Other slogans praised the late Shah of Iran Mohammad Reza Pahlavi and expressed anti-Arab sentiment.

==Government response==
The Iranian government would respond to the growing perception it was unable to crackdown by jailing the event organizers and protesters as well as banning Cyrus the Great Day celebrations in subsequent years, despite illegal demonstrations continuing to take place at Pasargadae each year.

Protest organizers were arrested by the order of the government. Iranians have been banned ever since the protest from celebrating Cyrus the Great Day at Pasargadae, the site of Cyrus the Great's tomb, despite thousands of Iranians returning in following years.
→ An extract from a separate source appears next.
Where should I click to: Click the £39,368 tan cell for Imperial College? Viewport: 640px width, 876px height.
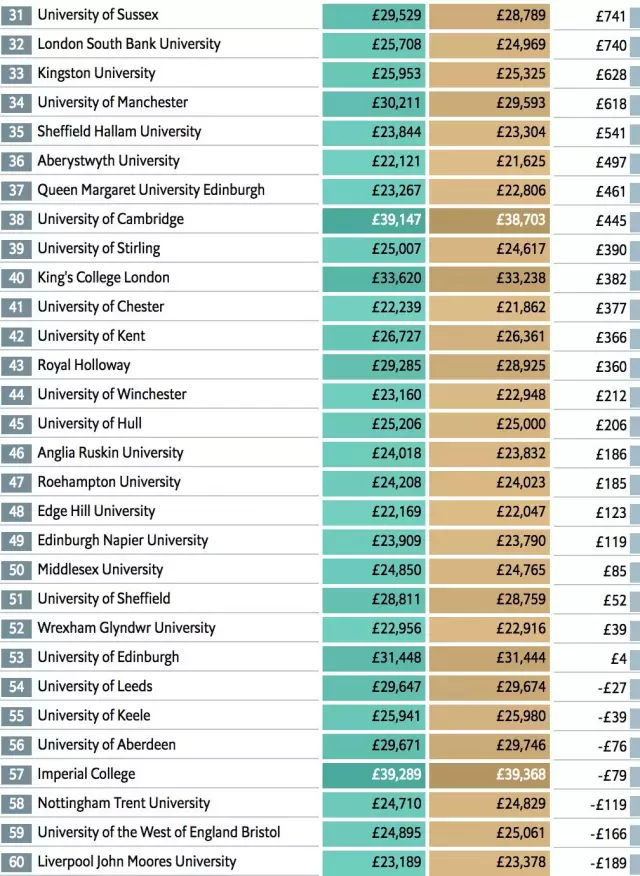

In years after the 2016 event crowds of Iranians have attempted to go back to rally at the tomb for Cyrus the Great Day, however state police and Islamic Revolutionary Guard blocked all paths to the ancient tomb. There were also reports of government forces disguised in plain clothes beating Iranians who came to visit the site.
In 2021, the elderly parents of the recently executed Navid Afkari, were arrested for having a picture of Cyrus the Great on a birthday cake. The Iranian government denied the popularity of Iran's former monarchy. The Cultural Heritage and Tourism Minister, Ezzatollah Zarghami, called for the construction of water walls adjacent to the tomb that would result in damage to the tomb. As of 2021, the government's revolution guard has shut down the site every year to prevent gatherings at the site since 2017.

Prominent Shia Cleric Hossein Nouri-Hamedani criticized the praise of Cyrus the Great, quoting late supreme Leader Ruhollah Khomeini by saying "Those with tendencies toward Cyrus are anti-revolutionary." MohammadReza Alee Payam was arrested for participating in the protesting according to his son.